Indeed, our Annual Report published in July last year found that the gap at age 16 is no longer closing. Based on recent trends, it would now take around 500 years to close. But if this stagnation persists, we may reach an unprecedented stage where we can no longer expect it to do so at all. Given this troubling context, current school funding and accountability policies are of particular concern.
Although our progressive funding system directs more funding to disadvantaged pupils, real-terms cuts to school budgets have meant that schools need to do more with fewer resources. Disadvantaged schools have also had to contend with a freeze on the value of the pupil premium over the past five years alongside real-terms cuts to wider local authority children’s services, potentially further stemming their ability to close the gap.
More recent government policies are unlikely to provide any significant improvement to this situation. While the increase of £7.1 billion over the next three years grabs headlines, over one-third of primary and over half of secondary schools serving our most disadvantaged communities go into next year with only inflation-level increases to their budgets.
The government’s narrative here is unlikely to help
In addition, although the new starting salary of £30,000 is welcome, little attention has been paid to the policy’s financial burden. Disadvantaged schools employ more new teachers and are therefore likely to be hit hardest. To meet this additional pressure, our recent report recommends that the new national funding formula be used to target a larger share of funding towards these schools.

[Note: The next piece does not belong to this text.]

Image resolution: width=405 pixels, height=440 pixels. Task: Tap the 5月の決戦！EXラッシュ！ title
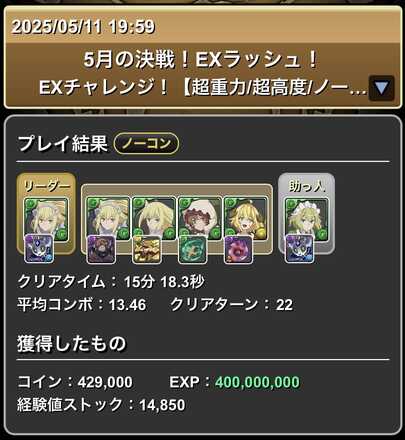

There is also increasing disquiet about the state of funding for pupils with SEND. A combination of poorly targeted funding, growing pupil numbers and inflexible rules about how money can be spent means that an increasing proportion of special schools is in deficit. While the proportion of mainstream schools in deficit fell slightly last year (after significant rises), we are not seeing the same pattern for special schools. Around one in eight are currently in the red.
Beyond funding, the accountability system also seems to be affecting the stability of provision for disadvantaged pupils. We know from our research that around one in ten secondary pupils have experienced an unexplained school move, with around a quarter of those pupils never returning to the school system again. These figures become more alarming when we focus on the most vulnerable: around one-third of looked-after children experienced an unexplained exit alongside a quarter of children with identified mental health needs, one in six poor pupils and one in six pupils with SEND.
The government’s narrative here is unlikely to help. A focus on “no excuses” and the promotion of policies such as “silent corridors” can undermine the empathy needed to support children with additional needs and limit our ability to understand the causes of poor behaviour. There is a lack of evidence of the impact (good or bad) of silent corridors, and in the meantime, the idea that bullying has gone away when it is neither seen nor heard seems highly questionable.
The government must reconsider how it targets resources and how it can use the best available evidence to implement policies that support, not stigmatise, our most vulnerable pupils. While some of its recent interventions to address the array of pressures facing the education system may be positive in isolation, its piecemeal approach is not working. Taken as a whole, the evidence suggests their wider policy programme continues to ignore the scale of educational disadvantage, and may even amplify it.